The webinar, presented by Tim Wilson, national industry partner for BKD National Construction & Real Estate Group, and Geoffrey Falk, product manager for Spectrum Construction Software, walked contractors through the details of the changes, example scenarios and practical advice for moving forward confidently.
So where should contractors start? With these three steps:
Know the Technical Standard
First, contractors need to know the timeline of the new changes and what the standard includes. Public companies needed to begin implementing the new standards for the 2018 calendar year. Nonpublic entities must begin doing so in 2019. The end of the year might sound far off, but the time to begin adjusting is now.
The standard itself includes changes in the way contractors should identify performance obligations and recognize revenues. There are five keys steps in the new process:
- Identify contract(s) with your customer.
- Identify performance obligations.
- Determine the transaction price.
- Allocate the transaction price to separate performance obligations.
- Recognize revenue when performance obligations are satisfied.
Understand the Effect on Construction Accounting
Contractors should have a good understanding of all parts of this new revenue recognition accounting process, but there’s one point in particular worth highlighting here: The way performance obligations work has changed, since now distinct goods/services must be accounted for independently. In the past, all parts of a contract were handled together once a job was finished.
This change will require that contractors plan ahead to ensure each contract has the appropriate number of performance obligations. In many cases, contractors will still have just one performance obligation for a job, but in some cases two or more performance obligations may be required.

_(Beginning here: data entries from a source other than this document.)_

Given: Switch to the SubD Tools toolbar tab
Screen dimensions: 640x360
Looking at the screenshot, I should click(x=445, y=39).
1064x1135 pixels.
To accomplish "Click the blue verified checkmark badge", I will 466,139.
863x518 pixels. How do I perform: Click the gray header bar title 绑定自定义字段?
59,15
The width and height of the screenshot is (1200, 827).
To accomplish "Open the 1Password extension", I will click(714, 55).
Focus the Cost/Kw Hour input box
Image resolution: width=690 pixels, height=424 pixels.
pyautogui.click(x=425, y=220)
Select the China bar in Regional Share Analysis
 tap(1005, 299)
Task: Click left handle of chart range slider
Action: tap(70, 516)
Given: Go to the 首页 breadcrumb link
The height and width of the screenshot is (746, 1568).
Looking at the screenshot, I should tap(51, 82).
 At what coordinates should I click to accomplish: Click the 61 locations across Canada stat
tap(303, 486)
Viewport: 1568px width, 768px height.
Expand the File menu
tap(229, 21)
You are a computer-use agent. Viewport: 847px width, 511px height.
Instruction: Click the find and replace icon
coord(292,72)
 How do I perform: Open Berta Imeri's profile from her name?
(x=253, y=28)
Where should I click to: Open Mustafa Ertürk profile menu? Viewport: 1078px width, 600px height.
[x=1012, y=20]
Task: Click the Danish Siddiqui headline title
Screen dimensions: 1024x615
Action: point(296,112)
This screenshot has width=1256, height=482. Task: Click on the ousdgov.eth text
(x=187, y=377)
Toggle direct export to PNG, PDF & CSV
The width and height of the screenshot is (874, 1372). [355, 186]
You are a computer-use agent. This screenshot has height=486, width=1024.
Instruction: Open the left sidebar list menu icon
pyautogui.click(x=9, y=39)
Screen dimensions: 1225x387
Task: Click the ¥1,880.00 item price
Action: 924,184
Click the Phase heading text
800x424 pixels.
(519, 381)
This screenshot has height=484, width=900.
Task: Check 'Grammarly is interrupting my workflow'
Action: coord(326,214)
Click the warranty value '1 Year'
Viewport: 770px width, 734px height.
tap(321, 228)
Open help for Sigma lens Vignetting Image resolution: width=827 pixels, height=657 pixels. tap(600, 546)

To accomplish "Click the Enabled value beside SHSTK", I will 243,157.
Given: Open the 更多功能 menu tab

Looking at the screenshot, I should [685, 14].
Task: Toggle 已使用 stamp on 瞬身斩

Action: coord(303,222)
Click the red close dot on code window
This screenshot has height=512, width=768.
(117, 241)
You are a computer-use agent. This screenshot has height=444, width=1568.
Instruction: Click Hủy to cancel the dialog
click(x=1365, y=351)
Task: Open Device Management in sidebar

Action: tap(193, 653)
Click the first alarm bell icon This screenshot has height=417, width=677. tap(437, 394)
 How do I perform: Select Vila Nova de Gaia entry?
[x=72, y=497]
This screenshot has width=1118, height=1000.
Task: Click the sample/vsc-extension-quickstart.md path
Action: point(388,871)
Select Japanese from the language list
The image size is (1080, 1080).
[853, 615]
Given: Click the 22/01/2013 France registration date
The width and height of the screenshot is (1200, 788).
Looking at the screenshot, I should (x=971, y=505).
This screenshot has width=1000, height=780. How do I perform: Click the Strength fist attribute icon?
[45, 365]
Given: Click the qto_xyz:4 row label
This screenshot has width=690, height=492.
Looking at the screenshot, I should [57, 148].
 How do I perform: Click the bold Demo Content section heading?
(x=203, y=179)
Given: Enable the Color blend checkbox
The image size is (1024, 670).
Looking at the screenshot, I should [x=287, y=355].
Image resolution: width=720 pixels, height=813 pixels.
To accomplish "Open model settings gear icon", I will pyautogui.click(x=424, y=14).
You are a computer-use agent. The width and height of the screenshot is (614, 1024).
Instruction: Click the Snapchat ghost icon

For example, a project that involves engineering services with a separate go/no-go clause as well as construction services would have two separate performance obligations: one for the engineering, which is provided separately and has standalone value, and one for the construction services.
Additionally, it’s worth noting: Under the new standard, contracts will need to be evaluated on an ongoing basis during a project because penalties and bonuses must be accounted for when they’re likely to occur rather that at the end of a contract.
The actual procedures for recognizing revenue should be fairly familiar to contractors, though, as the same cost-to-cost-percentage-of-completion method still applies.
Create an Implementation Action Plan
Once you understand the key changes to the revenue recognition standard, it’s time to think about an implementation action plan. As we’ve discussed, the changes will definitely affect contract accounting at your business. They may also impact things like financial reporting, taxes, job costing, project management, IT procedures, legal issues and HR. Try putting together a task force to determine how the changes will touch these different issues and departments.
Contractors may also need new technology solutions to make revenue recognition easier. Now that even closer tracking of projects is required, finance and operations need to be closely connected. Transparent, integrated construction software can make it simpler to access information and stay on top of any revenue recognition tasks.